Robert, if you look at the pictures it does have a standard tailstock at this time but it is from a 10" lathe with a spacer to bring it to proper height. It is just too small. I did not get the turret this lathe came with, would be nice to have.
Glen


----------



## eeler1 (Dec 11, 2016)

Yeah, that compound looks kinda wimpy, I thought the 12" Logans had compound dials that you could actually read.  

I've had several Logan lathes and they often come 'mix and match' between models.  But usually with another lathe of the same size.  Rare to see accessories and parts from a 10"on a 12".  But, maybe people tried to make do with what they had or could find.

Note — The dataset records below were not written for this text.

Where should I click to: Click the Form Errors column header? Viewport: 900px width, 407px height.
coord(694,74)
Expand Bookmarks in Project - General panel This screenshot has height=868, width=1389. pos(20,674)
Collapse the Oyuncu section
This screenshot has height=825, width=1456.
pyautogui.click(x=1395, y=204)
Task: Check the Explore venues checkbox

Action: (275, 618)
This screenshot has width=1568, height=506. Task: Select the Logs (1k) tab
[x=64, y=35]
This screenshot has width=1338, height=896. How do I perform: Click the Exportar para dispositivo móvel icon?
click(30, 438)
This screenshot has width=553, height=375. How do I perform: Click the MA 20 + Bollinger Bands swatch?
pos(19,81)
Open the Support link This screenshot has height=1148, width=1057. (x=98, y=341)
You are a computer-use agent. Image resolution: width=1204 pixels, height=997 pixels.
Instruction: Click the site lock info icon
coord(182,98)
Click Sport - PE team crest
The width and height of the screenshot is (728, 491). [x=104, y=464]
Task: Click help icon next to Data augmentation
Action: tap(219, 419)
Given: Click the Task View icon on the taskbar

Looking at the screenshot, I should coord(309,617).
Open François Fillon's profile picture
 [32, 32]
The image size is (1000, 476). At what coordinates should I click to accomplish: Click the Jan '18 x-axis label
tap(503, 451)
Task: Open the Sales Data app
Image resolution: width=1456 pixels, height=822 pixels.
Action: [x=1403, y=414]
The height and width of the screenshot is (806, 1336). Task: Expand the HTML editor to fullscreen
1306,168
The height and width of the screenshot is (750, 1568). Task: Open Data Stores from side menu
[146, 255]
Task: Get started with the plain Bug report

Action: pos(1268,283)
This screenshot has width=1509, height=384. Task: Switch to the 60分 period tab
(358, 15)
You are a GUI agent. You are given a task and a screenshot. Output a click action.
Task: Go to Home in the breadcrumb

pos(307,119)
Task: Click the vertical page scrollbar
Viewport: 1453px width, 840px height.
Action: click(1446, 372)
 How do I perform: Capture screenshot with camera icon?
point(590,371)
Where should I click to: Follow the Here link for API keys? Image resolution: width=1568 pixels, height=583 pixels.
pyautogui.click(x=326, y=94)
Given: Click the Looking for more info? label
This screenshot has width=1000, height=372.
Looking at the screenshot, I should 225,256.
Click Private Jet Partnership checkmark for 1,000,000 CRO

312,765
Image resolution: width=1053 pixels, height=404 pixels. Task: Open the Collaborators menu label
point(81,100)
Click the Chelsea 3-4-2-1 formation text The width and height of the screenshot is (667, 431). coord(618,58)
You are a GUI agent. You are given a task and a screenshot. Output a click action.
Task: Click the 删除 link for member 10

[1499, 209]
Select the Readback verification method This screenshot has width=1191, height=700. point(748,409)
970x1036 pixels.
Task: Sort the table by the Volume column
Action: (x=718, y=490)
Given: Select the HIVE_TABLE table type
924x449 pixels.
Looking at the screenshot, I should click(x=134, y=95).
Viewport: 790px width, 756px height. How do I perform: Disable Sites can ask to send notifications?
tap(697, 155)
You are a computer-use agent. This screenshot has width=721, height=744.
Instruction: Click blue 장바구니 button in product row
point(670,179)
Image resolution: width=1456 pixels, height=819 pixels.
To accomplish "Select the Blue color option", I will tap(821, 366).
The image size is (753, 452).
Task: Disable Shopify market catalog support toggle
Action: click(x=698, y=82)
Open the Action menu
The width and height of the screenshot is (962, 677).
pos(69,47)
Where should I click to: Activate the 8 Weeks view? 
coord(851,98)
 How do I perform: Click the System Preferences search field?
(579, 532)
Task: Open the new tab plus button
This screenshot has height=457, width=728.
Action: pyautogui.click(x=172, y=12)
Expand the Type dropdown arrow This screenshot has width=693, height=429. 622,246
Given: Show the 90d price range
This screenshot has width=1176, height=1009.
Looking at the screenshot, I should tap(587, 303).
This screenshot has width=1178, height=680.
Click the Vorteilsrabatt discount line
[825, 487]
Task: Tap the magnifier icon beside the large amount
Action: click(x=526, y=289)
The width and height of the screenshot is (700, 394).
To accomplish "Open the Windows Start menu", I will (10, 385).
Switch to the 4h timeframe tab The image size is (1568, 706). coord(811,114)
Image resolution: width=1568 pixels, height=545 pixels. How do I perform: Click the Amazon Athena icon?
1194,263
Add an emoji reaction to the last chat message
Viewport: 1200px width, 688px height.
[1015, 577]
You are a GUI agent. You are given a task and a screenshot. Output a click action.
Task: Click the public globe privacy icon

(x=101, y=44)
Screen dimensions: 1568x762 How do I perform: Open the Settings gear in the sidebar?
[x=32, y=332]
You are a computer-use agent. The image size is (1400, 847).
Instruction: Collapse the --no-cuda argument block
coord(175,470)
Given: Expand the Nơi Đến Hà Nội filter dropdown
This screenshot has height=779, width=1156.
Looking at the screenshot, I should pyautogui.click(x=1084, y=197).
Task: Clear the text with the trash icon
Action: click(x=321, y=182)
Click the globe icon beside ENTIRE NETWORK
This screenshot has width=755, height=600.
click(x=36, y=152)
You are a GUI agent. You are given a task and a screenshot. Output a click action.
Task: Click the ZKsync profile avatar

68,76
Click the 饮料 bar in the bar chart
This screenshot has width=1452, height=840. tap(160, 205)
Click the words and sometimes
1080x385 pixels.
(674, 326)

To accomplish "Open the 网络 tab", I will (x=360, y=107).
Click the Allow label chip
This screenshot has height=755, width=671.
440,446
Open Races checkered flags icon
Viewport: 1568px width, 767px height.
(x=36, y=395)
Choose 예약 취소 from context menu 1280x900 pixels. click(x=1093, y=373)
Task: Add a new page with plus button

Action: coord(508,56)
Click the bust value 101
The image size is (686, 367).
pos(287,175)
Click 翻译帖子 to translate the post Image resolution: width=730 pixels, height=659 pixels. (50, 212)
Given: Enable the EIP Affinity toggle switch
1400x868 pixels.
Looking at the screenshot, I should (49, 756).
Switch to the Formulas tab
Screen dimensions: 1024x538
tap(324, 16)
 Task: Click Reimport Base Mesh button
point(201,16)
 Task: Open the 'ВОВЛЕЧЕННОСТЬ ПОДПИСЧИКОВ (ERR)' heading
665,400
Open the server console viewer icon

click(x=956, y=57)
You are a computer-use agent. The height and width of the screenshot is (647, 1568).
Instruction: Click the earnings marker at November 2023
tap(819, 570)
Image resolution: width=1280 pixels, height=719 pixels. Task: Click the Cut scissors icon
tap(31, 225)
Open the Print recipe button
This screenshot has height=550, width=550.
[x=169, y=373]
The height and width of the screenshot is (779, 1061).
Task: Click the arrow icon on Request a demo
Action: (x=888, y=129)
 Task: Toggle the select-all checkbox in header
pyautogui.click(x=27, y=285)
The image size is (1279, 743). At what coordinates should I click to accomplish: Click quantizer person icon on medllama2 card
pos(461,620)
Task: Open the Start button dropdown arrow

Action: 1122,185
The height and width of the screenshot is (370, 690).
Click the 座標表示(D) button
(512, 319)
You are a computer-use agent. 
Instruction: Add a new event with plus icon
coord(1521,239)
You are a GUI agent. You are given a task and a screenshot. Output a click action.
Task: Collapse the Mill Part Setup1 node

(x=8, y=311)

Logan has some old catalogs on their website, and vintage machinery may have some too.  Heck, may be some here in the if you look in the downloads section.  Take a look and compare to your machine.


----------



## wa5cab (Dec 12, 2016)

Glen,

OK.  I recall you mentioning that now, but somehow got your machine confused with a Logan for which the new owner is also looking for a standard tailstock..


----------



## 76kcfdcapt (Dec 12, 2016)

eeler1 said:


> Yeah, that compound looks kinda wimpy, I thought the 12" Logans had compound dials that you could actually read.



The compound from what I can tell is correct, it was offered as an add on to turret lathes. Not as nice as the compounds that come with a standard lathe with tailstock, especially the dial as you mentioned. It came with 2 of these so I have a spare.


----------